» **EXTRACTED RECORDS**
────────────────────────────────────────
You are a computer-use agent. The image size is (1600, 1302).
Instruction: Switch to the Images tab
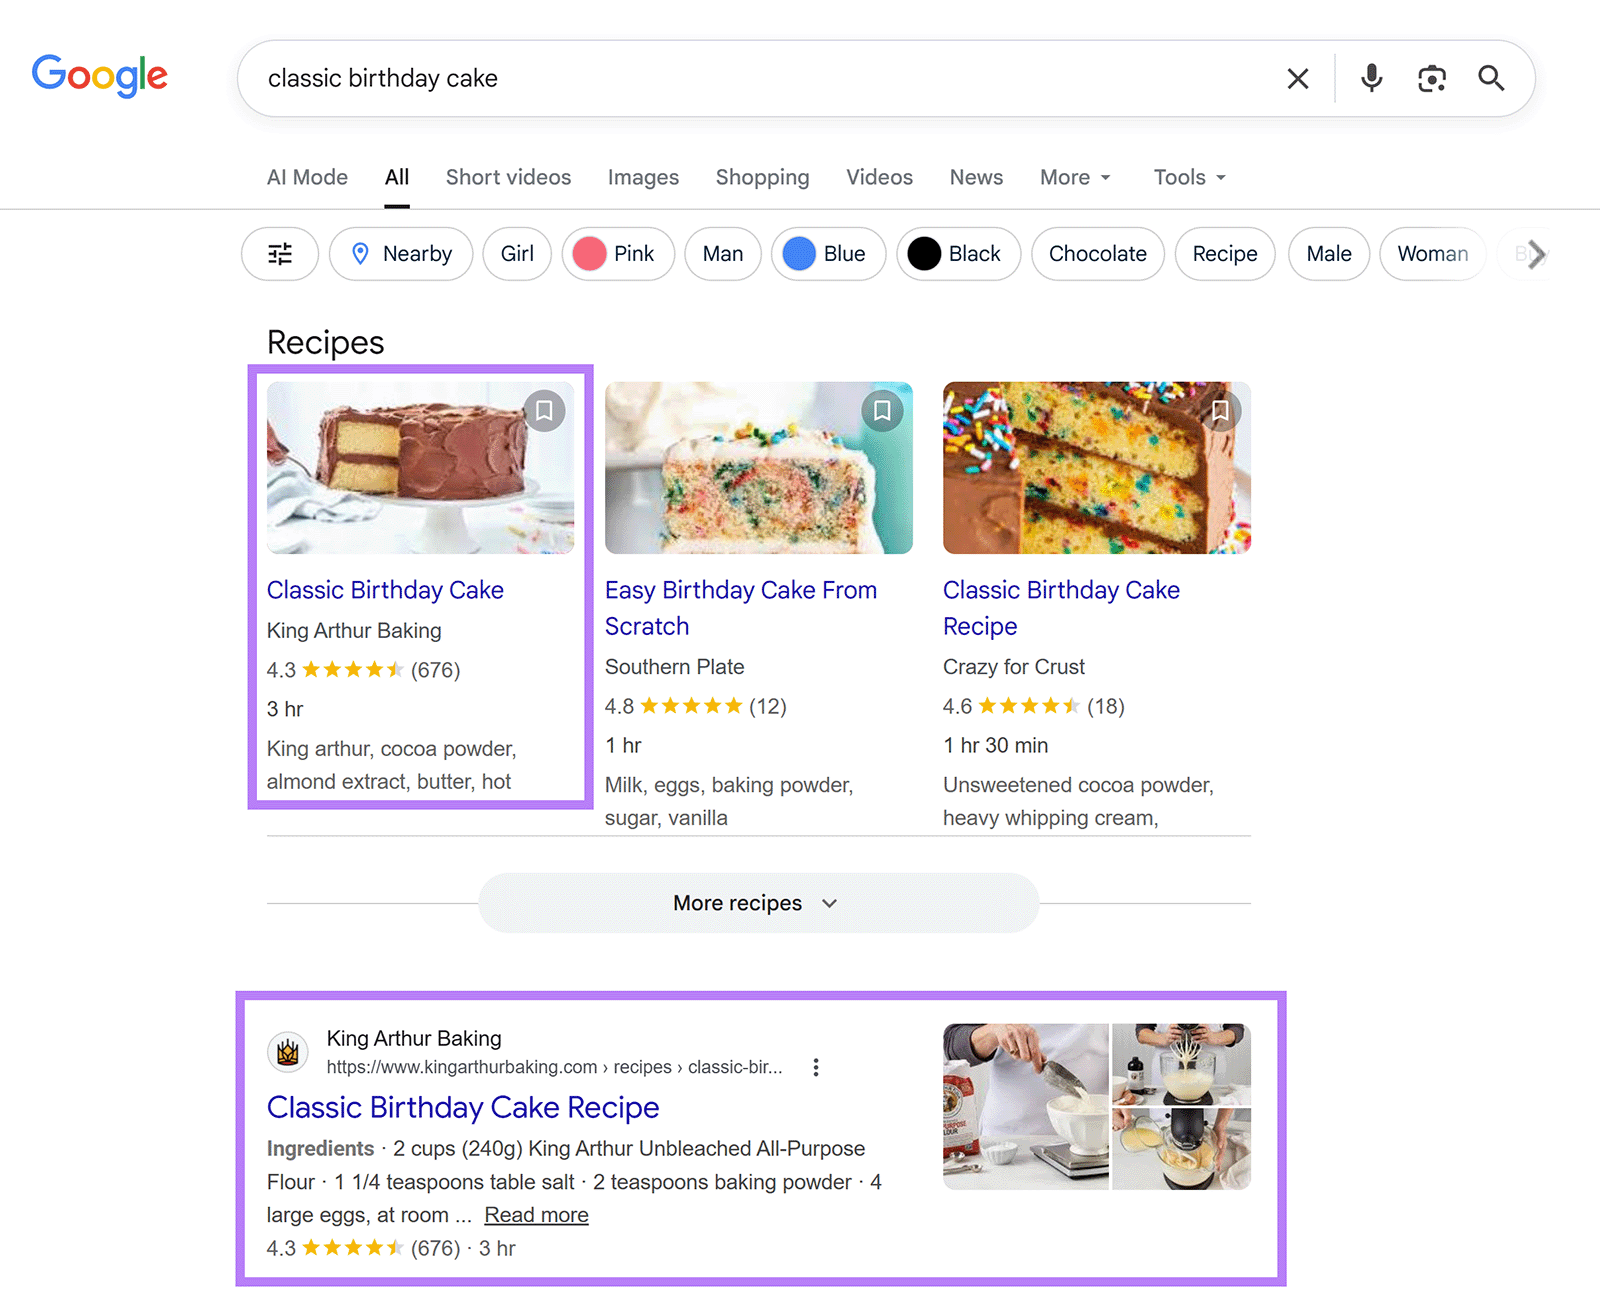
────────────────────────────────────────
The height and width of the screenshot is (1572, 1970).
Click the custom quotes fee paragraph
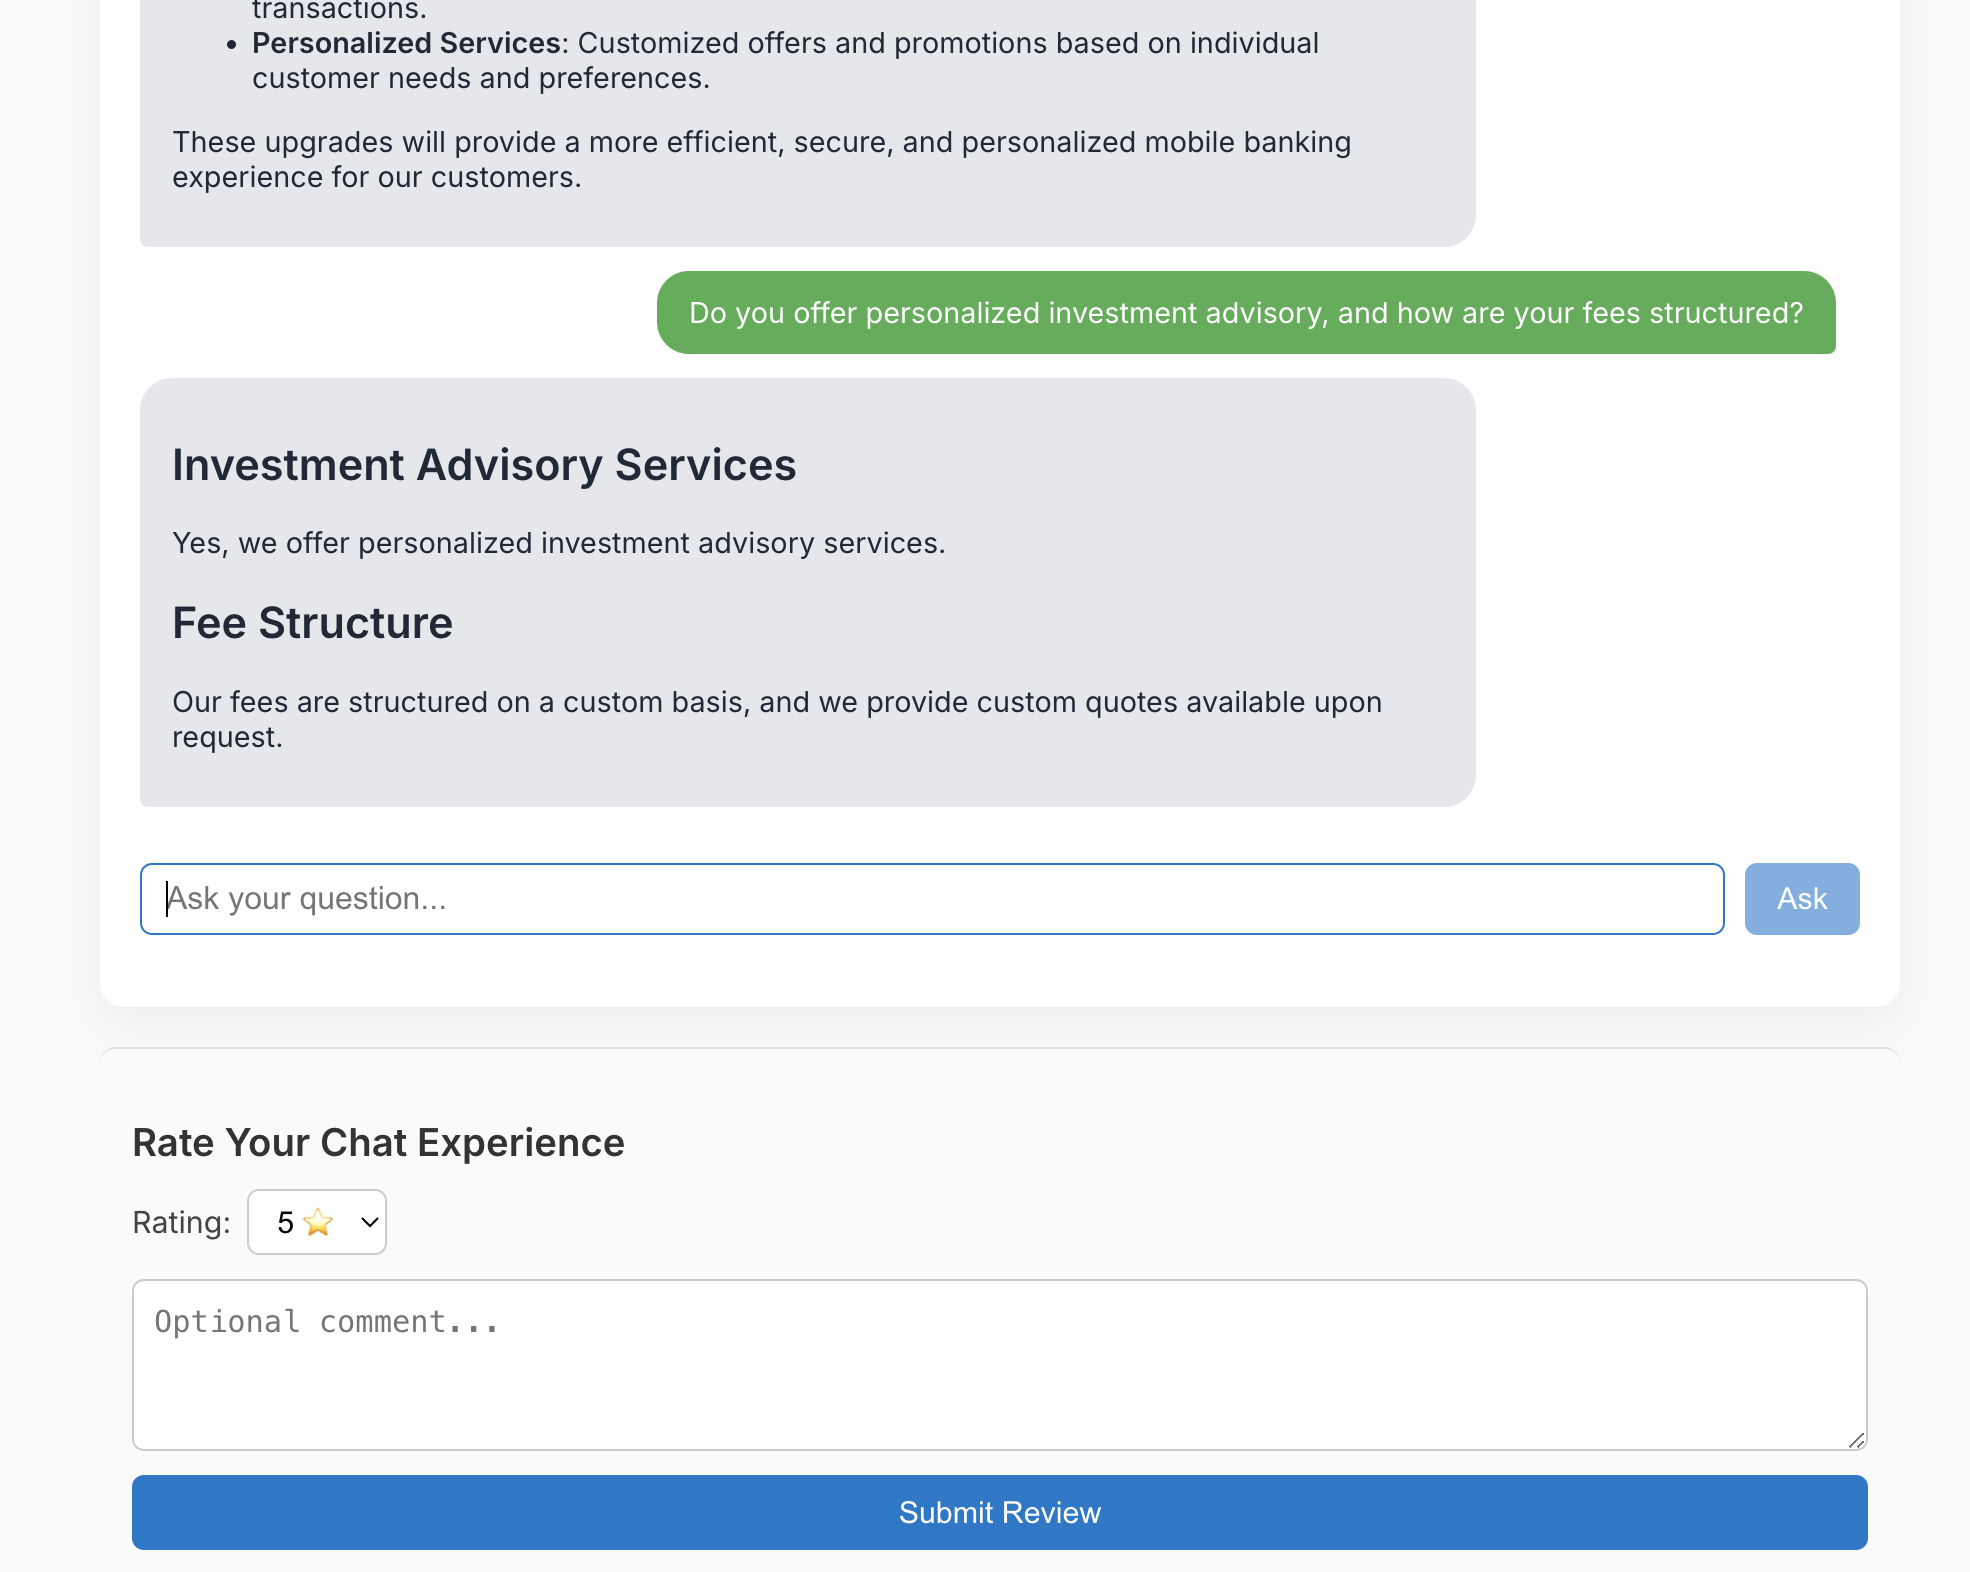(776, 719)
────────────────────────────────────────
» **PROBLEM STATEMENT**
Everything starting at the line containing "You are a computer-use" and ending at the line containing "Instruction: Switch to the Images tab" in the records above should be repeated exactly, and only that.

» **PROBLEM SOLUTION**
You are a computer-use agent. The image size is (1600, 1302).
Instruction: Switch to the Images tab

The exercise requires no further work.